La capacidad de concentración es clave para la educación y el desarrollo, e incluso imprescindible en la vida cotidiana. ¡Es la base del funcionamiento eficaz del cerebro! Hoy en día, la cantidad de estímulos y mensajes que asimilamos supera la capacidad cognitiva de la mente de una persona adulta, y ya no digamos la de un niño de pocos años. ¡Cada vez nos cuesta más concentrarnos! Por eso hay que cuidar esta habilidad: entrenarla cada día. ¡A continuación, algunas propuestas de ejercicios de concentración para niños en forma de juegos diarios!

¿En qué consisten los ejercicios de concentración?

Los ejercicios de concentración consisten en centrar toda la atención en una tarea concreta: cuidar la motivación, implicar la mente, mantenerse resistente a todos los «distractores» y ¡cumplir el objetivo!

Los ejercicios de concentración para niños deben tener, naturalmente, forma de juego, diversión o reto. Hay que tener en cuenta las capacidades individuales del niño (su nivel de desarrollo y su ritmo de aprendizaje) y sus intereses.
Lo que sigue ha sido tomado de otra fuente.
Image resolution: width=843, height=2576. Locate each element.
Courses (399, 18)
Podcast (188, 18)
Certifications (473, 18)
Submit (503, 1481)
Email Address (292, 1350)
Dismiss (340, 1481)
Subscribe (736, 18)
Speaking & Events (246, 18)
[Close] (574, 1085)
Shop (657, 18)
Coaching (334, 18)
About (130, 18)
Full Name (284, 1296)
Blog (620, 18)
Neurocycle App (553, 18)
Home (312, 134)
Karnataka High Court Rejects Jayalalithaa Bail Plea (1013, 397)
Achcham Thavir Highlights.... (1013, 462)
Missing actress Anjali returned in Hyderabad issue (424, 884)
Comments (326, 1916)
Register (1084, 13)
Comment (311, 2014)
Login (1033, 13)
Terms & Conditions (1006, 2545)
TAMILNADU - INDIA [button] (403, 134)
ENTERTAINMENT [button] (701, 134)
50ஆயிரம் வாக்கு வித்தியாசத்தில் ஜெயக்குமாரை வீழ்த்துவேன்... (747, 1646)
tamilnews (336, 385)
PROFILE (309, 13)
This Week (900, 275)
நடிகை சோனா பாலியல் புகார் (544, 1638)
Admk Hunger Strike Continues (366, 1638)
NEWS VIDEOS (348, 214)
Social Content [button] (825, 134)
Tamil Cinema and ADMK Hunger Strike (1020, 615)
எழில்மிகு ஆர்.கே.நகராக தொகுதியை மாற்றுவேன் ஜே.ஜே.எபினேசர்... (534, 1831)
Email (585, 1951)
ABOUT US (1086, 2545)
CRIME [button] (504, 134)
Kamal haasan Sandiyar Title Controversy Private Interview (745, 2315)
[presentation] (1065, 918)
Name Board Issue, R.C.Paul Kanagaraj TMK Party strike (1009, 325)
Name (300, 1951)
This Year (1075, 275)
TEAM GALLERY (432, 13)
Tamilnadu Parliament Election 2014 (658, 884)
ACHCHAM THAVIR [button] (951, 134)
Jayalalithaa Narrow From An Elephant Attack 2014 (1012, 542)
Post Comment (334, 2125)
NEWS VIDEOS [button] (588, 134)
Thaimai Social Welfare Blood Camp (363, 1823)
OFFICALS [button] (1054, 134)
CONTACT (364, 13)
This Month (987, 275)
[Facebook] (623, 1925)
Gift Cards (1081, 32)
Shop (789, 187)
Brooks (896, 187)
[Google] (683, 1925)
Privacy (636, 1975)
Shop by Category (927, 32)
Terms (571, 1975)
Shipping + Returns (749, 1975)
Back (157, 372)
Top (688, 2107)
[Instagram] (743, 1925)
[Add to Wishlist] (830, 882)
Ejercicios de concentración para los más pequeños

La capacidad de concentración se puede ejercitar desde los primeros meses de vida: jugando con tarjetas de contraste, juguetes manipulativos y todos aquellos que captan la atención. Conviene fijarse en lo que de forma natural despierta el interés del niño: distintas texturas, elementos que crujen, que giran, que brillan, etc. ¡A un niño de pocos años ya se le puede animar a juegos más exigentes!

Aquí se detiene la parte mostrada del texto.